Like others of its family you may remember Mark Twain’s dictum in Pudd’nhead Wilson’s Calendar that cauliflower is but

Jul 22, 2010 No Comments by admin

Like others of its family (you may remember Mark Twain’s dictum in Pudd’nhead Wilson’s Calendar that “cauliflower is but cabbage with a college education”), it is the pre-eminent, durable vegetable of the winter. This has led many to approach the cabbage as if it were Carthage and must be subdued and destroyed: stuck in water, and cooked until soggy and unrecognisable.
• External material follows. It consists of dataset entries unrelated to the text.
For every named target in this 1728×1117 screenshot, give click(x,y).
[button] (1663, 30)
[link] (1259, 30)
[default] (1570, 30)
But it is not an enemy, rather a slightly acid friend, one whose distinctiveness survives in any of the literally hundreds of ways in which it can be prepared, alone or in combination. I concocted a cabbage pie laced with turmeric and currants that carried off the prize for the day. And proud I was.Now the truth about cabbages is that, in their lovely and varied forms, they are all subtly different, powerful, compact and highly indigestible plants, and unless treated with tender care, they will take their revenge out on you. I have long associated cabbage with VI Lenin – as prepared by his wife Krupskaya, on whose teeny inheritance (something like pounds 100) this malodorous man shuffled off daily to the library in Zurich to importune his friends and excoriate his enemies He was a true sort of dirty, sharp- bearded Robespierre.

The reasons he went off were that the library was warm; it received all those tedious revolutionary journals by sectarians; and the Ulyanovs’ cramped apartment, whose only light came from a courtyard well, smelled of boiled cabbage. One has to doubt that Krupskaya was much of a cook or Lenin a fin bec, but it is maligning a noble vegetable merely to boil it On such a diet, any man would start an evil revolution. Occidit miseros crambe repetita magistros, said Juvenal: next-day cabbage kills poor Teach.
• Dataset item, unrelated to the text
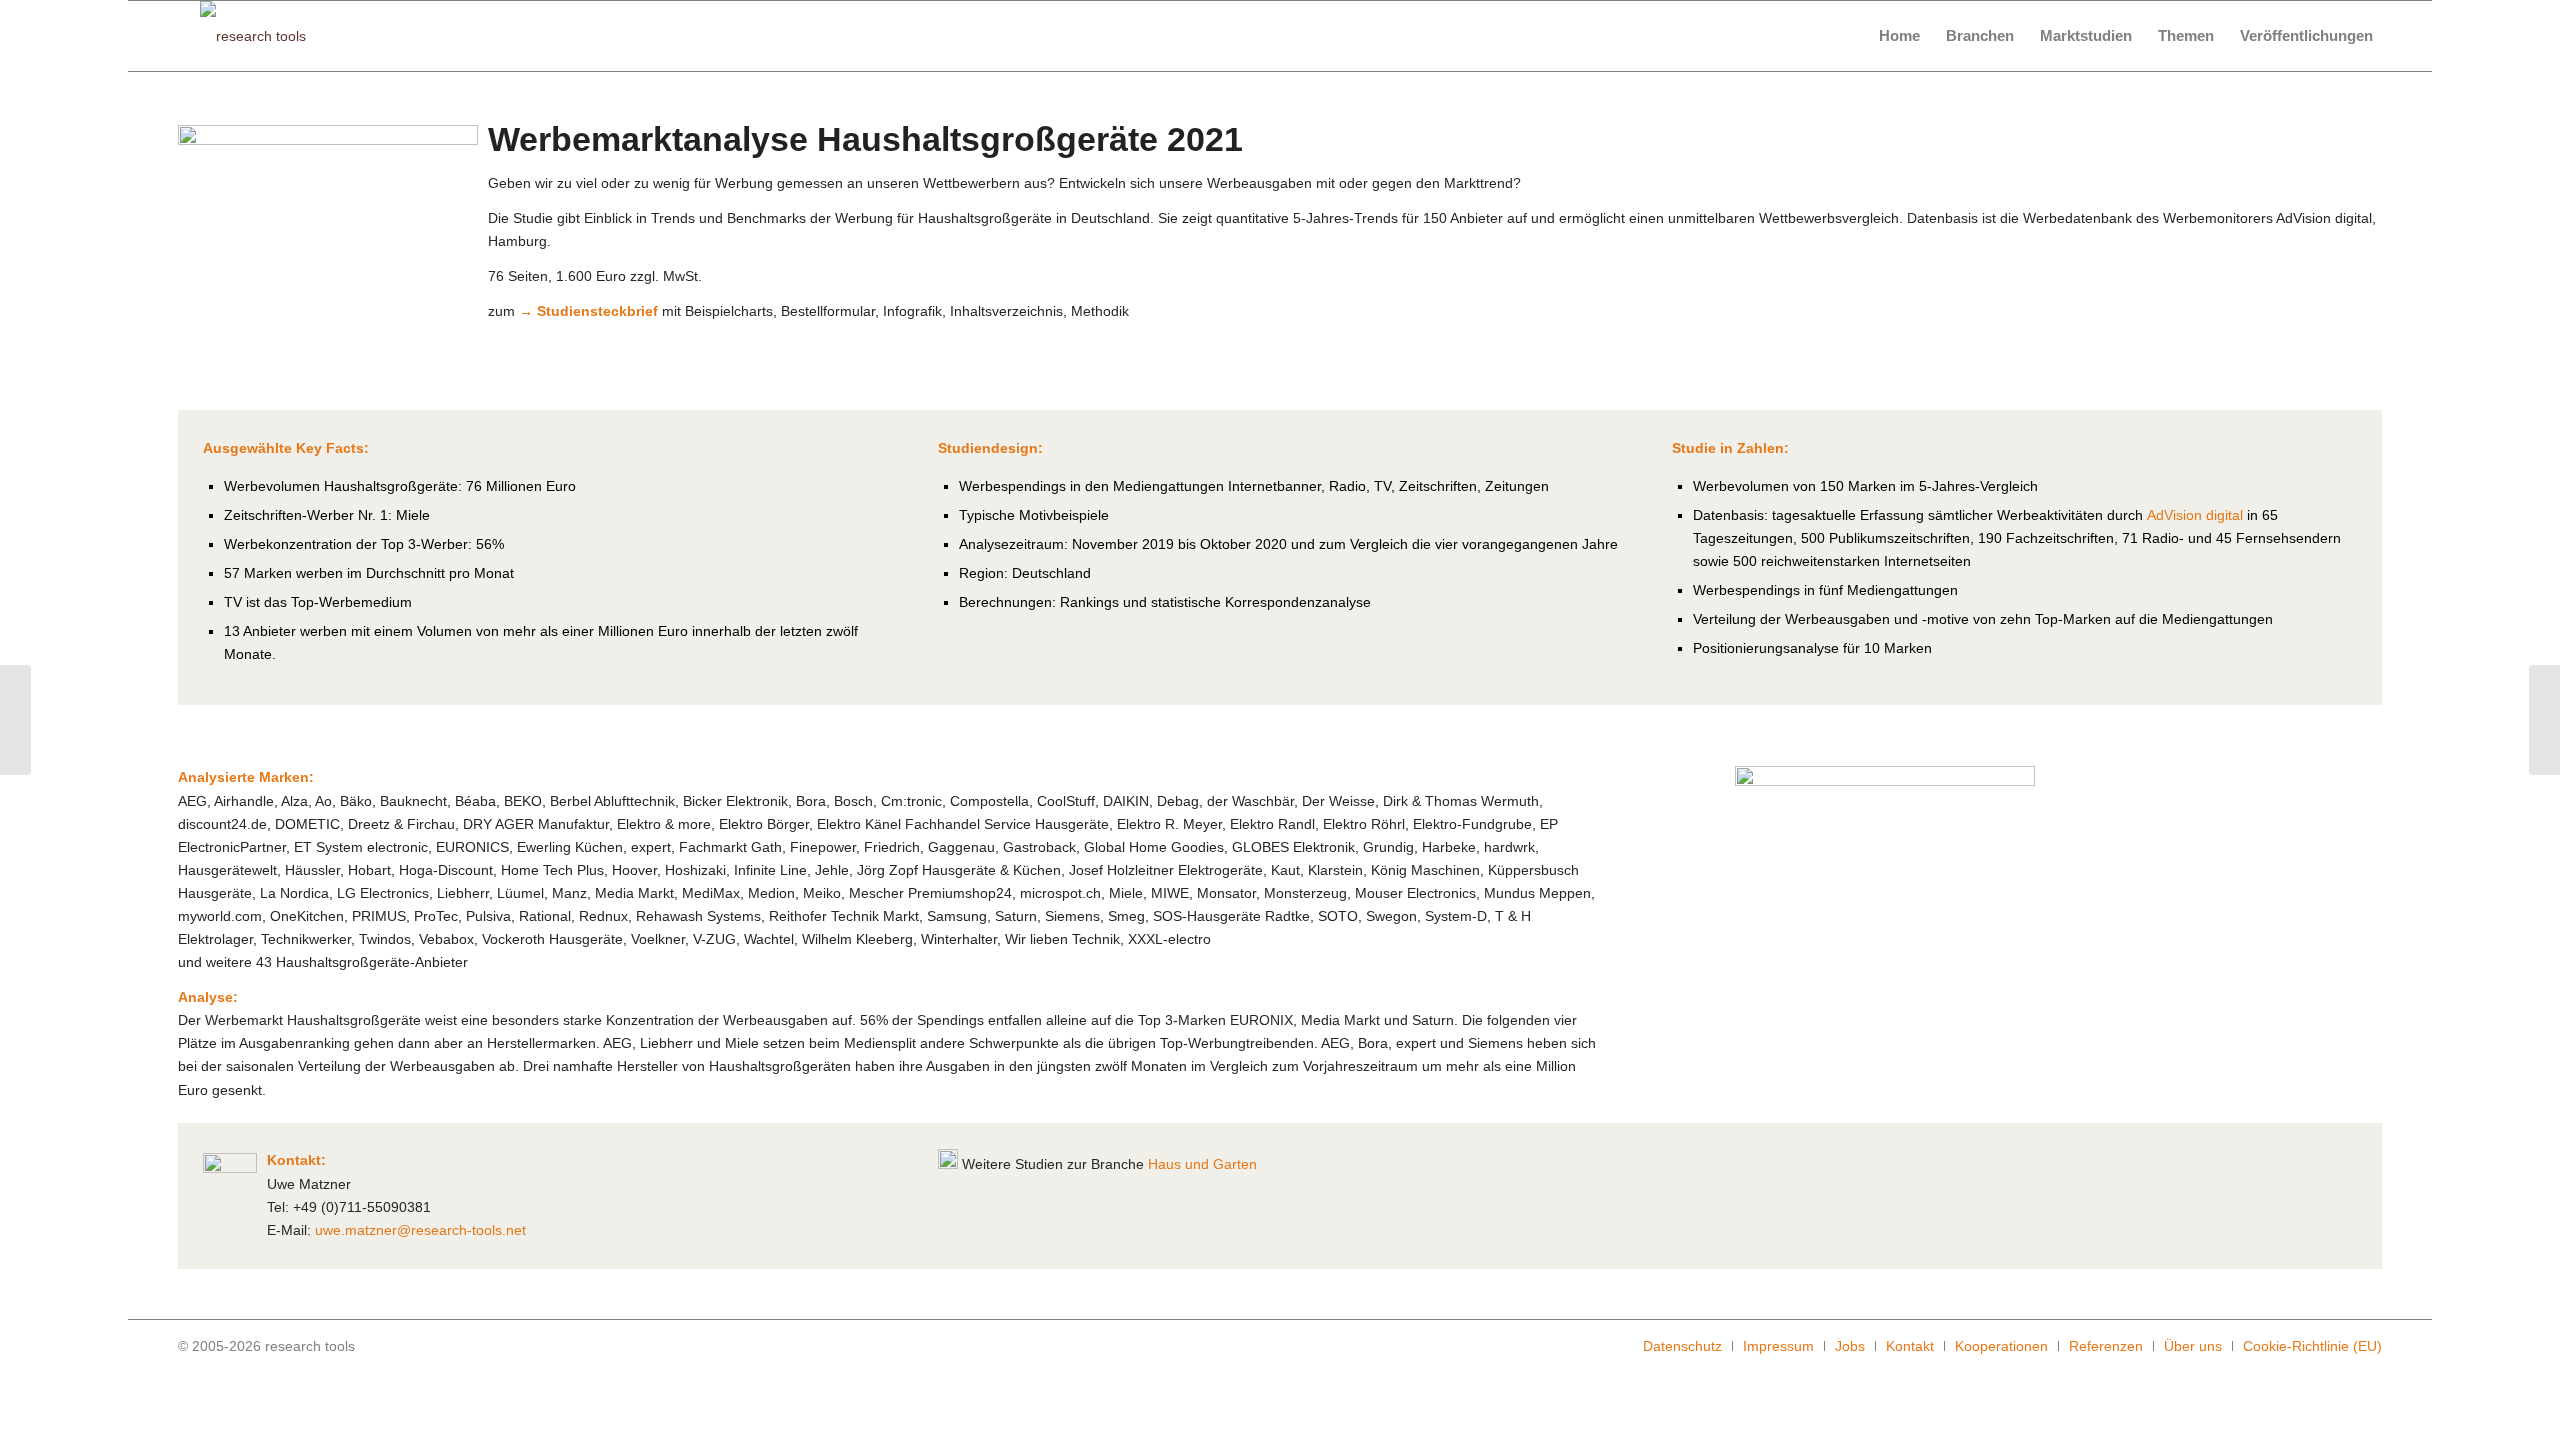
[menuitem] (1899, 36)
I have a particular, un-Russian fondness for cabbage, it having provided me with the first five bucks I ever made writing about food. There was this competition, in the wartime New York to which I had been exiled, to find cheap, unrationed dishes which could be made by even the most unskilled cook.
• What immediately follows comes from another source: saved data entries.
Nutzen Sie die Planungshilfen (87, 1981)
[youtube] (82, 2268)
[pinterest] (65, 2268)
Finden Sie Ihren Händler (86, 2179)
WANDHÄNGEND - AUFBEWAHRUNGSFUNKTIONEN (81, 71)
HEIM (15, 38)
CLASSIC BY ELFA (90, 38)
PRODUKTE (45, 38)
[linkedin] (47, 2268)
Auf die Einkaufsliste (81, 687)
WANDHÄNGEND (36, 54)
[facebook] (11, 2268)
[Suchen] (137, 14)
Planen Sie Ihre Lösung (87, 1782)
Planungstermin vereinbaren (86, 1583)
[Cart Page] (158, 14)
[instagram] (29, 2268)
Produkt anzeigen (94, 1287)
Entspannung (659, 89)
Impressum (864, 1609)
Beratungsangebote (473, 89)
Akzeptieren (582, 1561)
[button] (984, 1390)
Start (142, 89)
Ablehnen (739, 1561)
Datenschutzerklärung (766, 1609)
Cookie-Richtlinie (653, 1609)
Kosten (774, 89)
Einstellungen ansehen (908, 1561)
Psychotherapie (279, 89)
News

And pile in they should: not only is the food good, but the future of village shops and restaurants lies in the dedication to quality and enterprising zeal of the Jamie Dexter Harrisons of this world. All Dexters needs now is customers to pile in, stress out the kitchen and put lines of experience on the face of the dreamy young owner. At Dexters the texture is a bit gelatinous, but the flavour is all there and it is utterly delicious. Coffee is fine – and there is a perfectly good wine list that only needs more by the glass to be accessible at lunch time.The manager, Leigh Gooding, runs the place with immaculate manners, cheer and something rather rare: an honest brand of suave. By contrast, roast duck legs served on beautifully seasoned mash with roast red onions and a well-made red wine sauce was just right. Crisp skin, rich meat, fluffy mash, silky sauce, melting onions: the best of winter ballast.Elizabeth David’s recipe for gateau au chocolat et aux amandes has come a long way to become “St-Emilion au chocolat”, a flourless chocolate cake topped with crumbled amaretti. This was dull, rich and about as Mediterranean in style as strudel.